### Written task A:
Using the news report below, explain why the grenade exploded.
### Written task B:
According to the news report below, what was the live fire exercise called?

The 18 will be asked to submit depositions and to attend a "clarificatory hearing" of the charges filed against them and several Filipino troops, said Elmer Cato, spokesman of the Visiting Forces Agreement Commission (VFACOM), a government panel monitoring Philippine-US military exercises.
He said the commission expects to receive the summons from the Toledo City prosecutor which it would then convey to the US Embassy in Manila.
The Filipino and American troops had taken part in a live fire exercise dubbed "Flash Piston 00-7" at the Atlas Minings firing range compound in Toledo City last Aug. 19.
After the exercise, a group of children picking up firewood from the Atlas firing range recovered an unexploded grenade and tinkered with it, causing it to explode.
Two of the children were killed and one was injured. Families of the victims then filed charges of homicide against the Filipino and American soldiers who took part in the joint exercise.
Cato said the names of the US Navy personnel who took part in the joint exercise were released to government prosecutors on orders of Foreign Affairs Secretary Domingo Siazon Jr. and Defense Secretary Orlando Mer-cado, co-chairmen of the commission.

Stored entries:

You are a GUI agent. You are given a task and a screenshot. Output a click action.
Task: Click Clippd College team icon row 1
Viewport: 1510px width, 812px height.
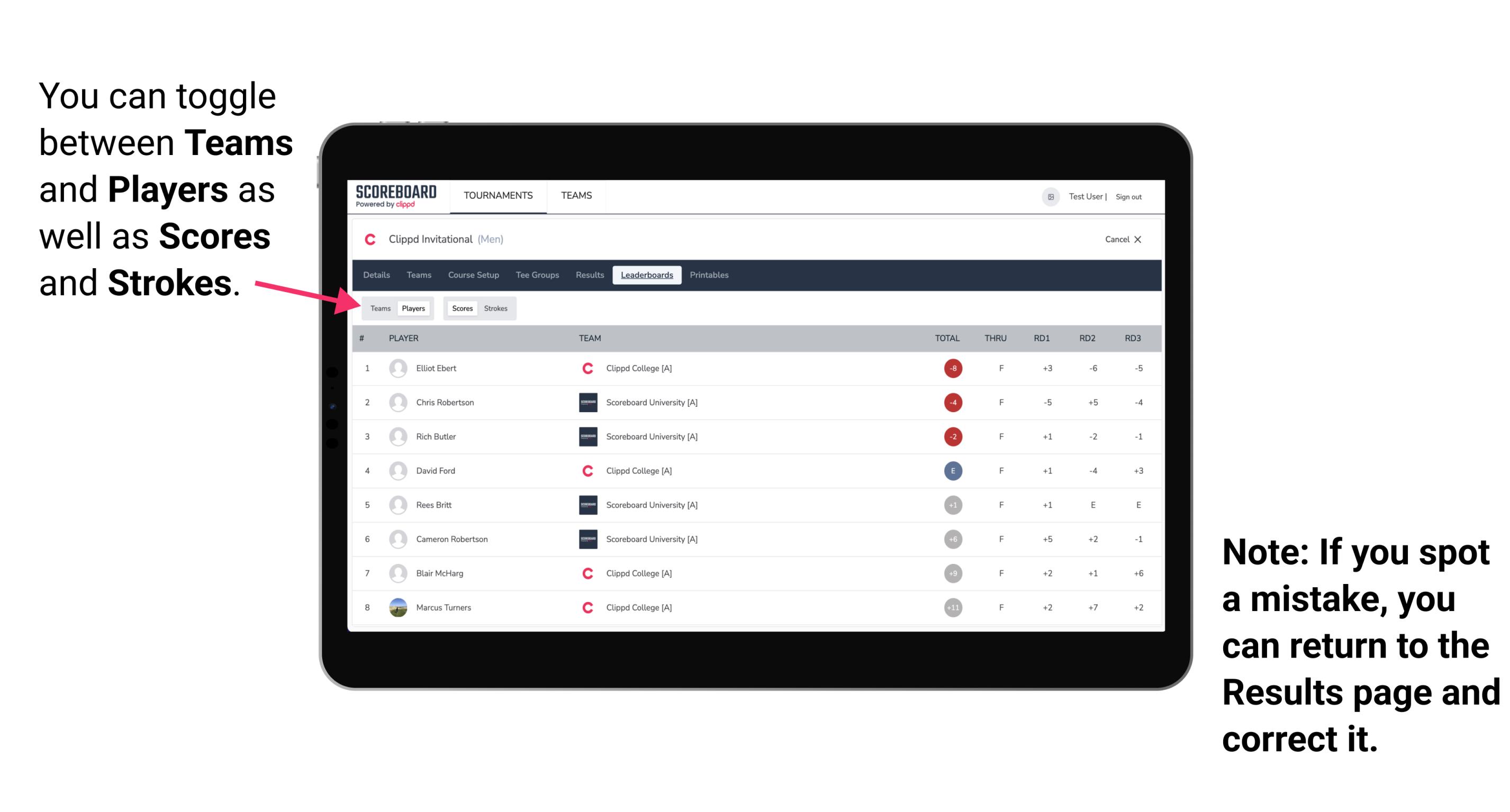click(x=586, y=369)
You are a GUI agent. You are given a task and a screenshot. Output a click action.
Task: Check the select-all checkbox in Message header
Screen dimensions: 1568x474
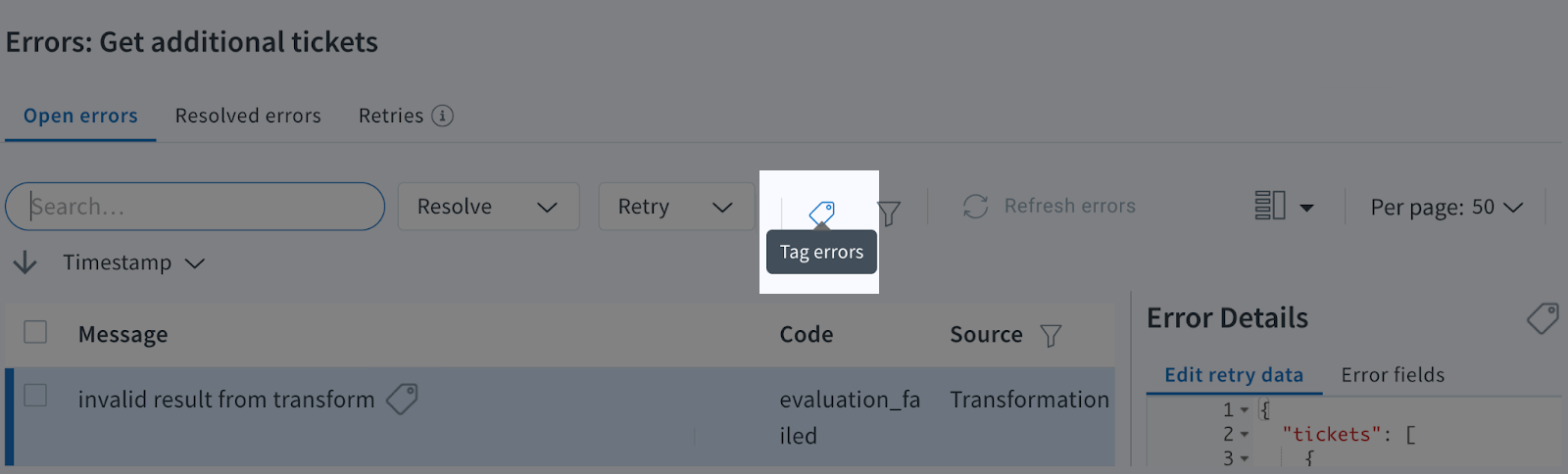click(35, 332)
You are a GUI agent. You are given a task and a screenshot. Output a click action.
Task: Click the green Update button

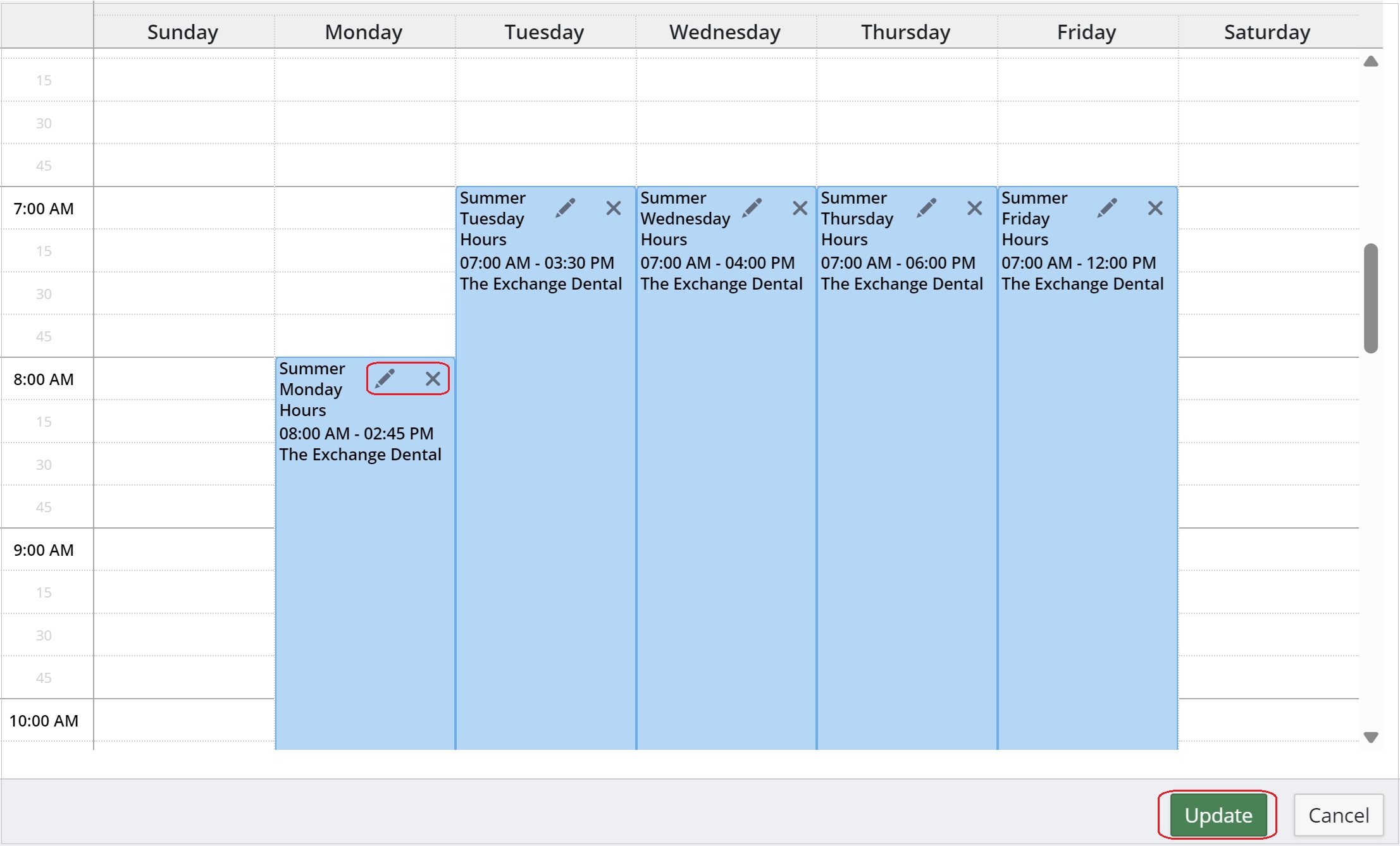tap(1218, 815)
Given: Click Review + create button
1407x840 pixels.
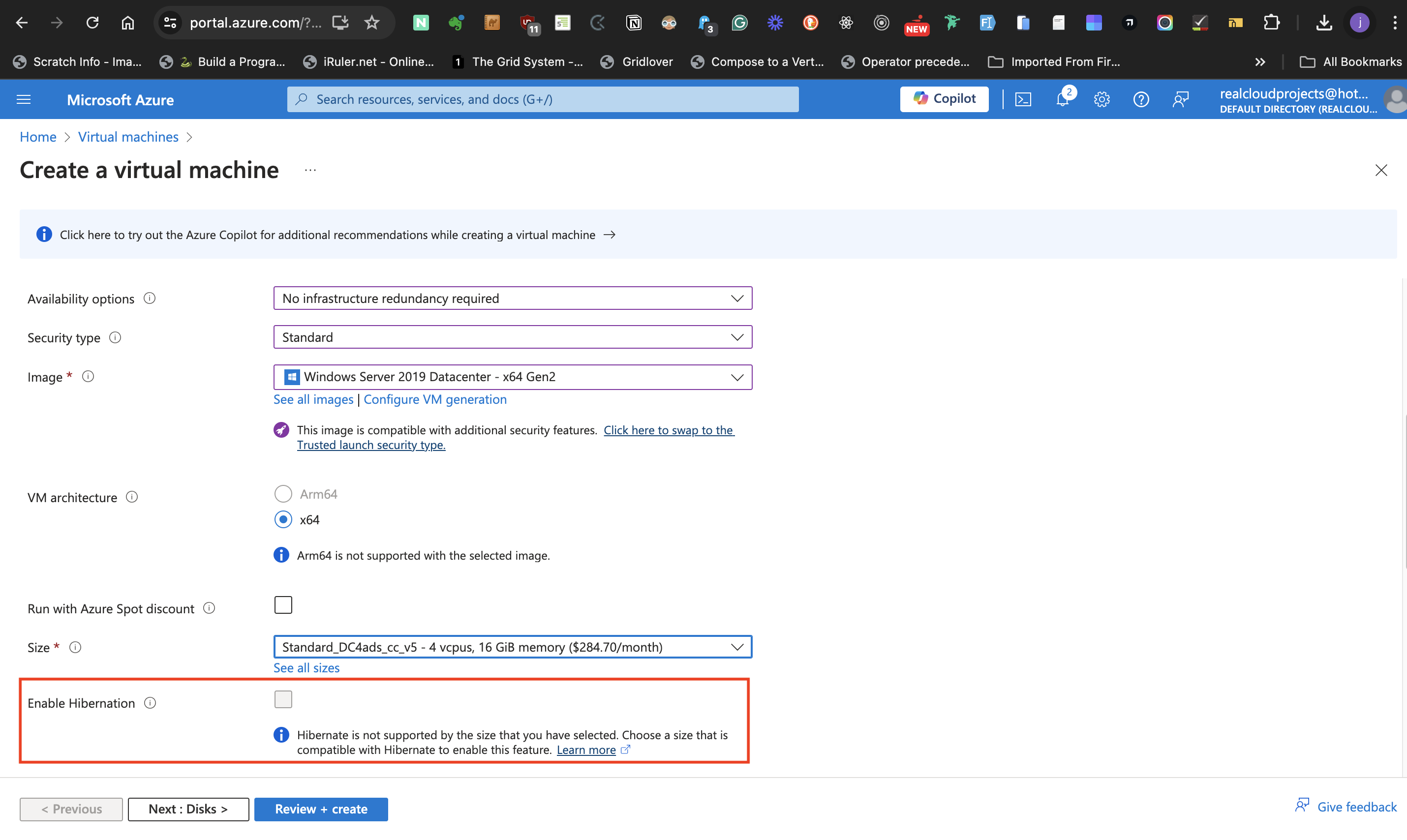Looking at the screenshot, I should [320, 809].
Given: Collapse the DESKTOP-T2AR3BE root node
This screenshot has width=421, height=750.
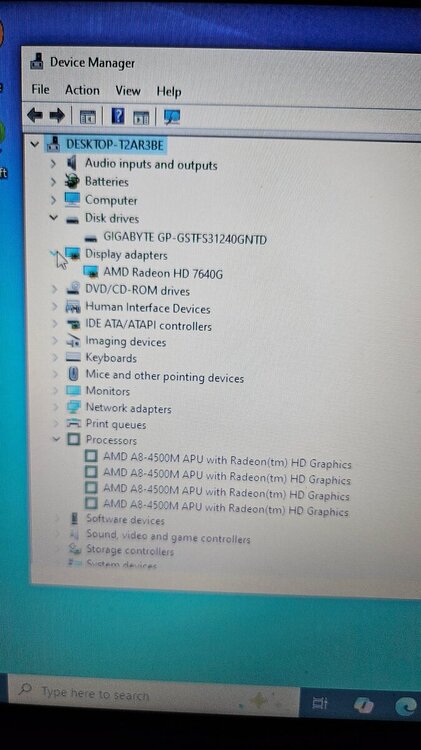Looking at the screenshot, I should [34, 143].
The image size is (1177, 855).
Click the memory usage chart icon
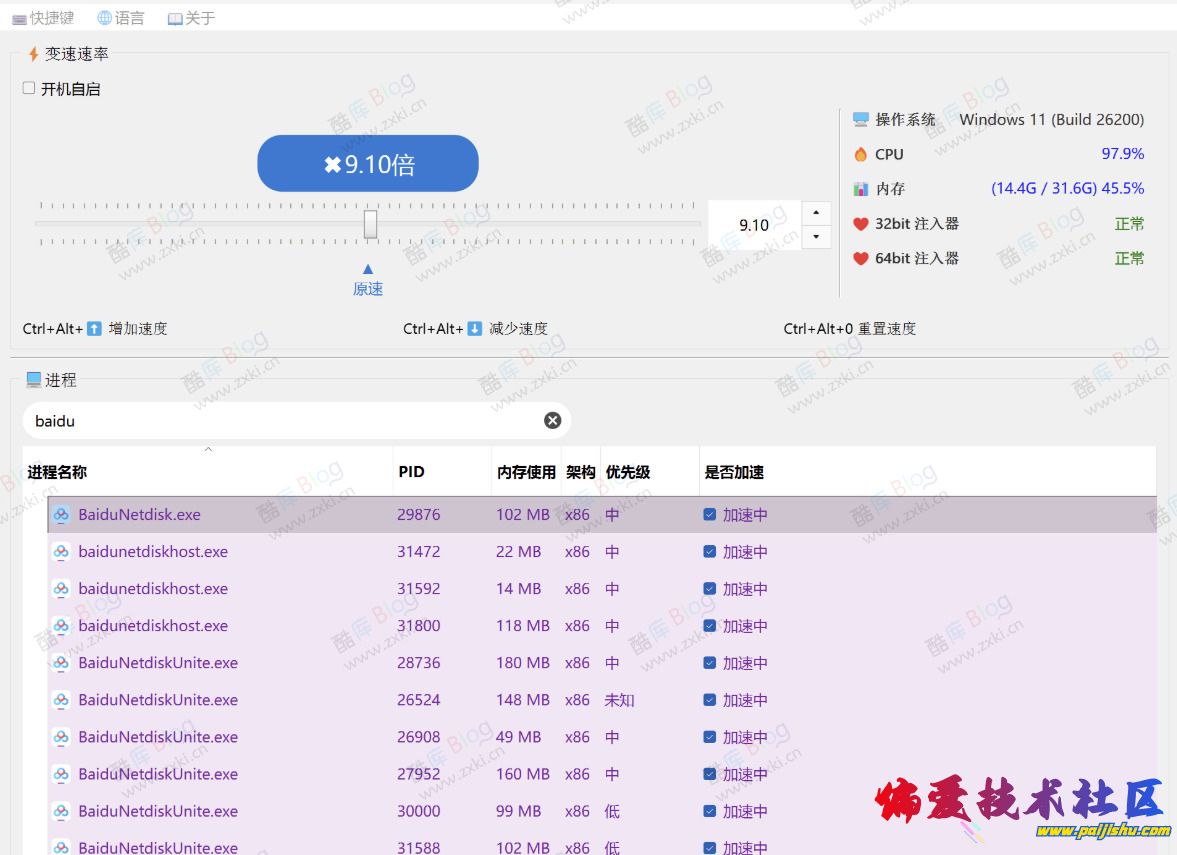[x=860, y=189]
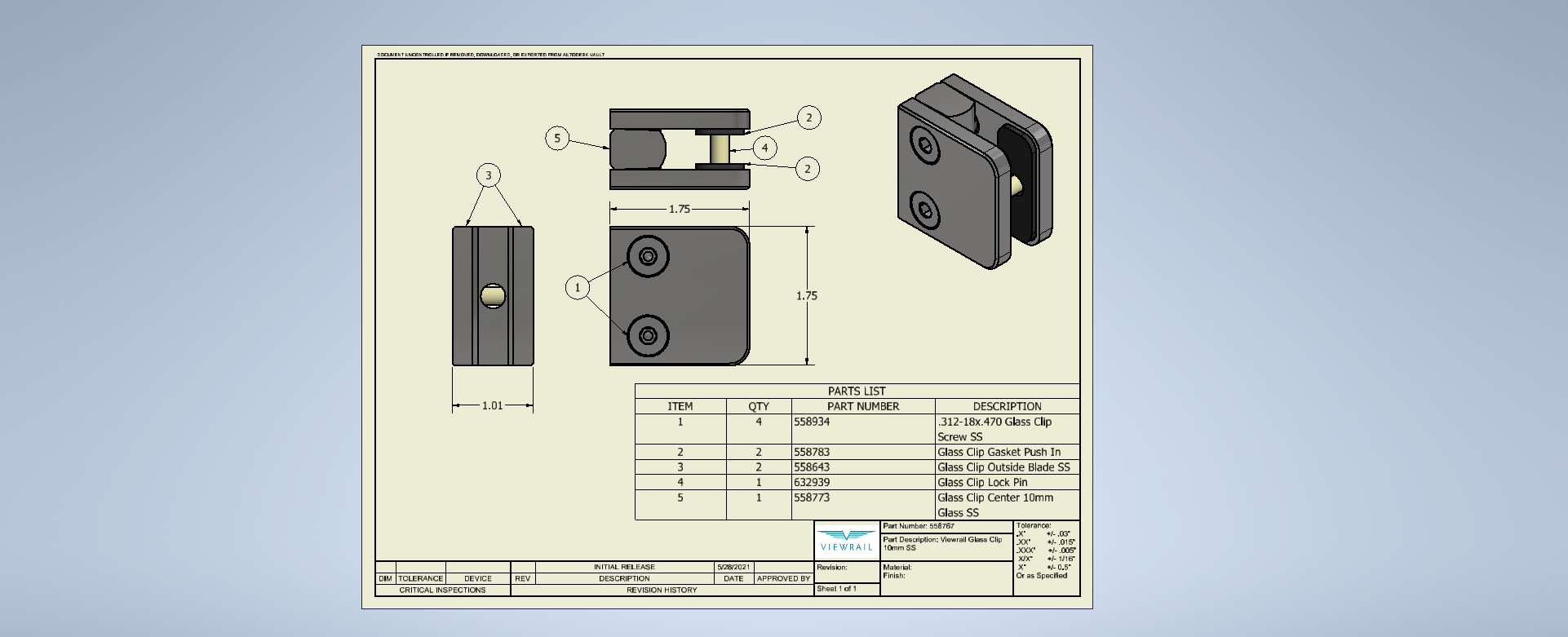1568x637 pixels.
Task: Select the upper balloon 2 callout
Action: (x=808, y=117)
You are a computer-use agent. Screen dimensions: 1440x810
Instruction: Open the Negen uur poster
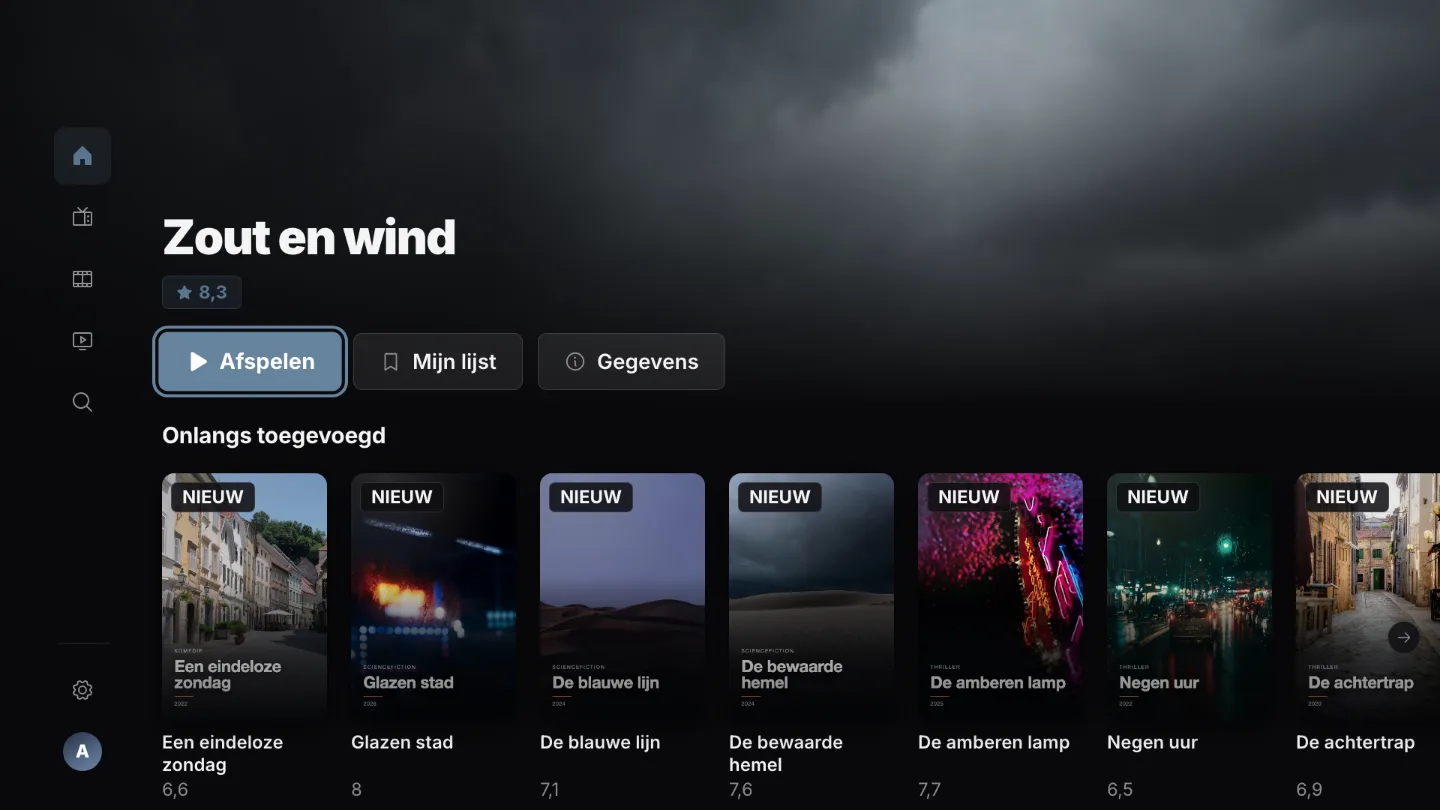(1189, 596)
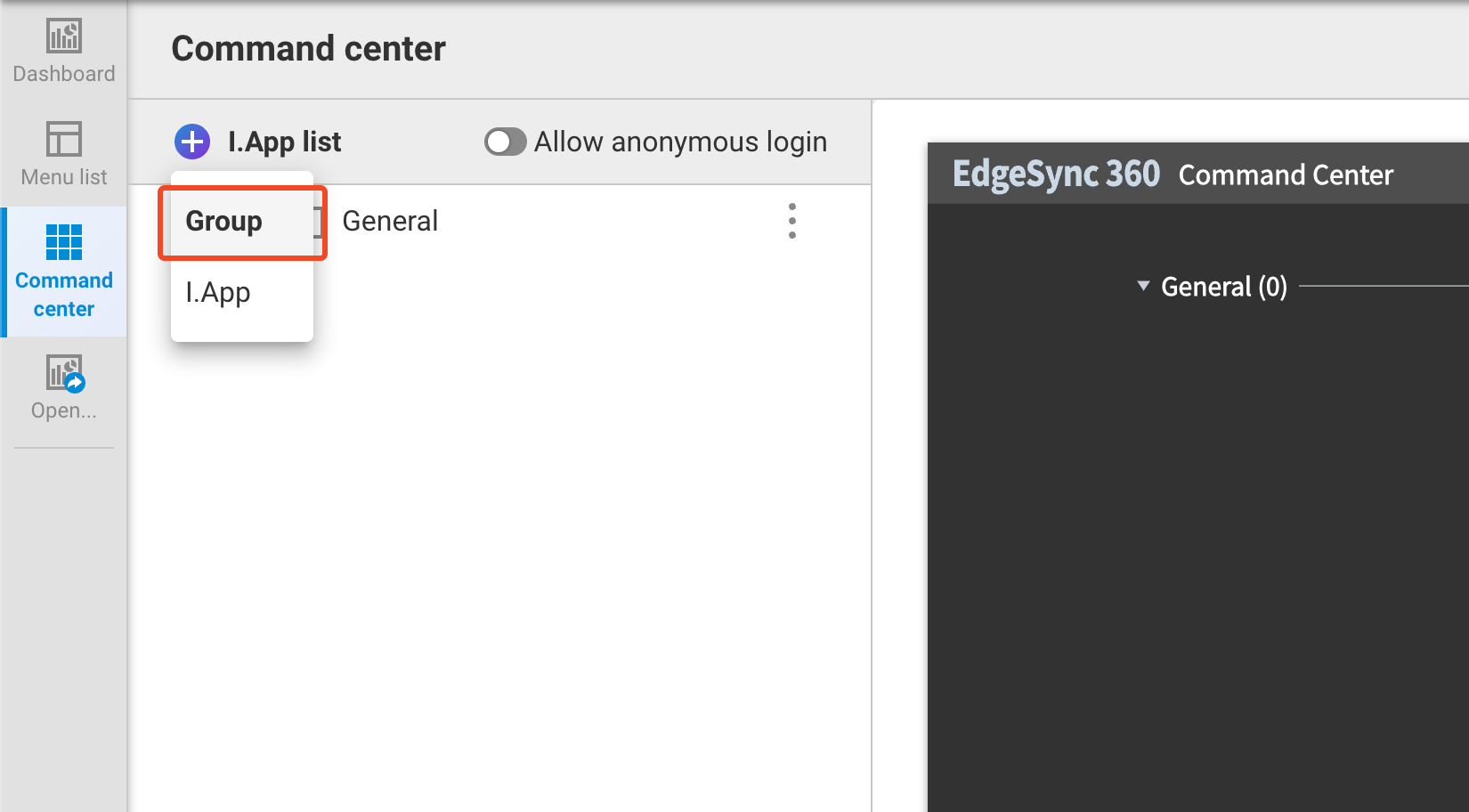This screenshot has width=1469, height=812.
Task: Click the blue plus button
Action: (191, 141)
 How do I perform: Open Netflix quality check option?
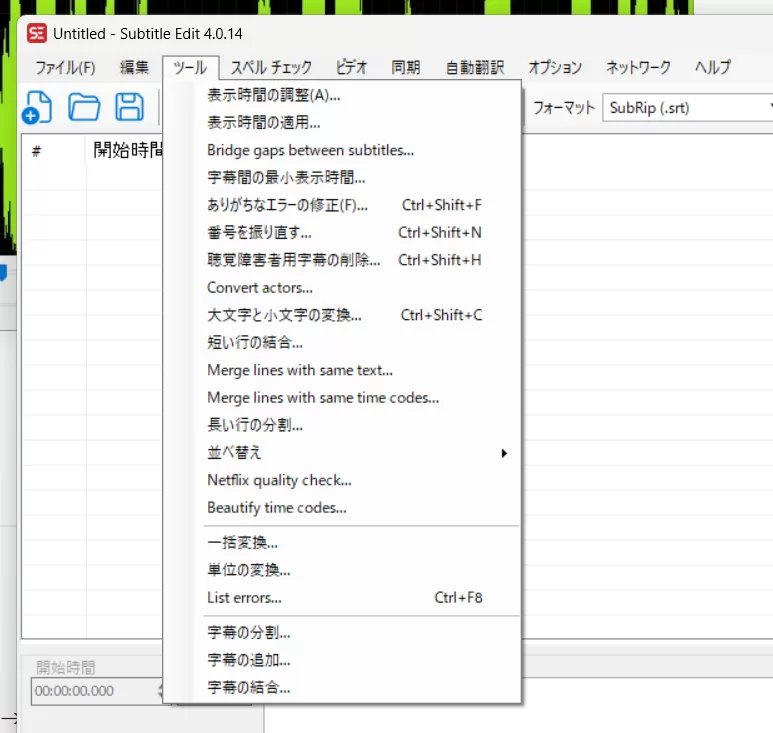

### Correct answer A:
After the exercise, children gathering firewood at the Atlas firing range found an unexploded grenade and tinkered with it, which caused it to explode.

### Correct answer B:
"Flash Piston 00-7"